— begin Material provided —
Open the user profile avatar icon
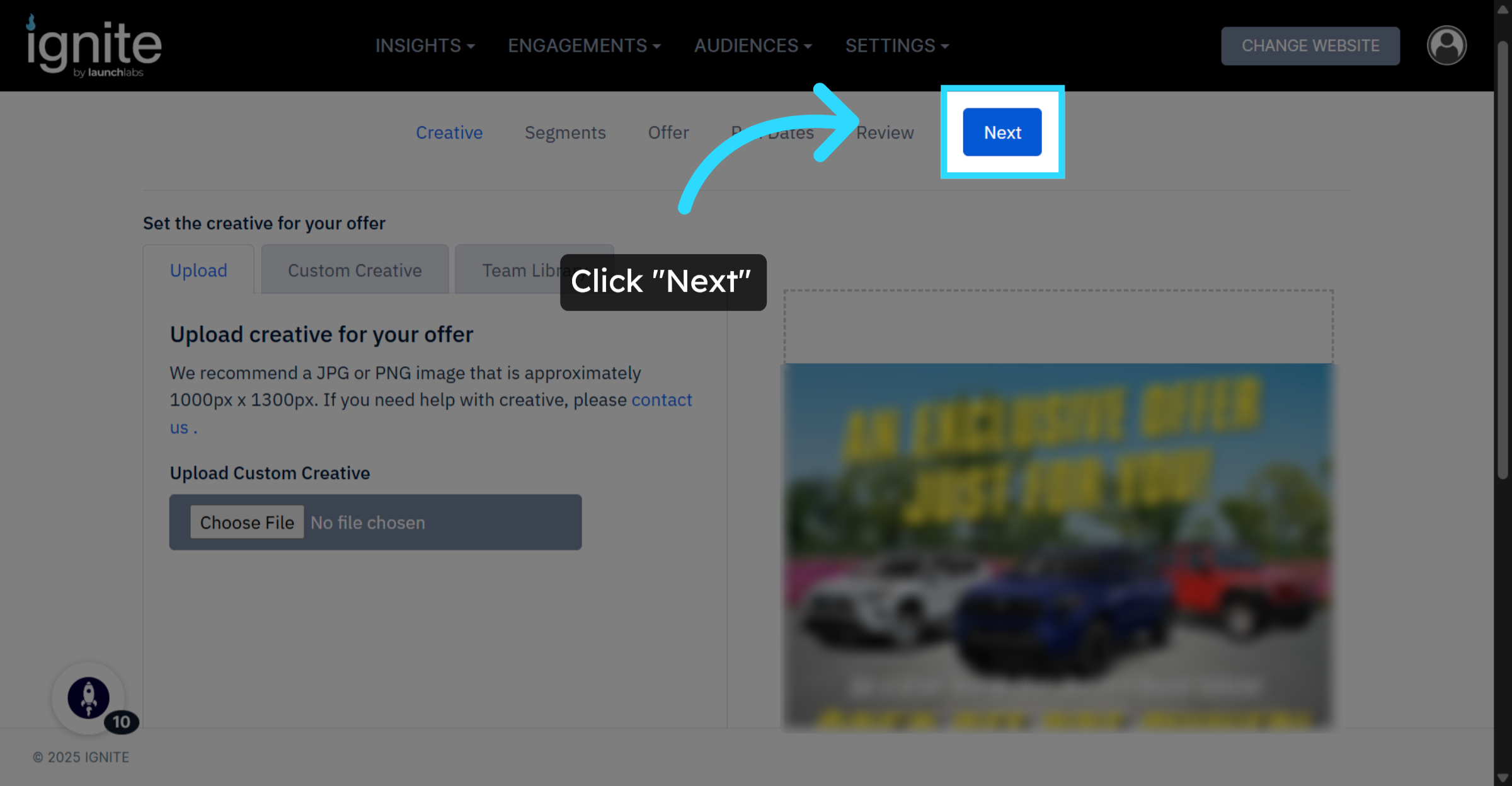The height and width of the screenshot is (786, 1512). [x=1446, y=45]
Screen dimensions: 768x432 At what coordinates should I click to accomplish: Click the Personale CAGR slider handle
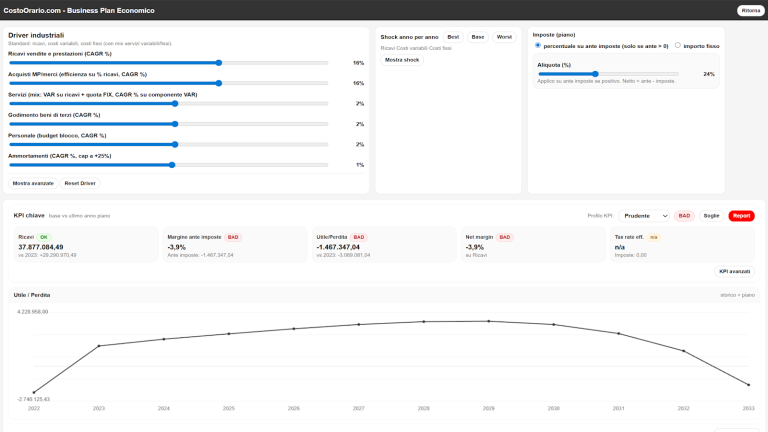[174, 144]
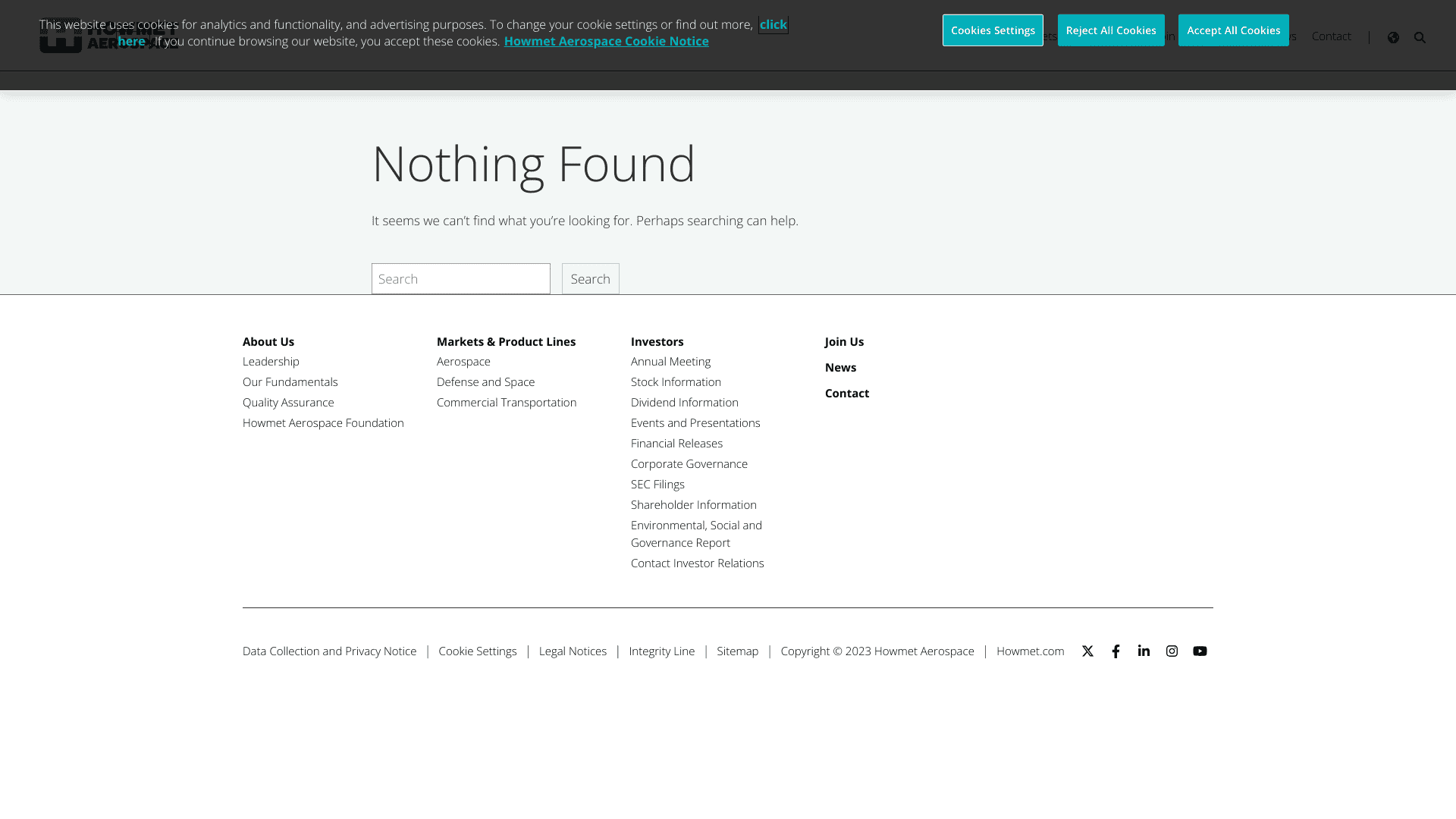Focus the Search text field

coord(460,279)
— end Material provided —
• **Problem to work on**: Reproduce the lines above, but substitute "slider knob" for "slider handle" and leave everything else unchanged. Omit the pictures from your answer.

• **The reply**:
Open the user profile avatar icon
The height and width of the screenshot is (786, 1512). [x=1446, y=45]
Screen dimensions: 768x432 At what coordinates should I click to accomplish: Click the Personale CAGR slider knob
[174, 144]
Focus the Search text field

coord(460,279)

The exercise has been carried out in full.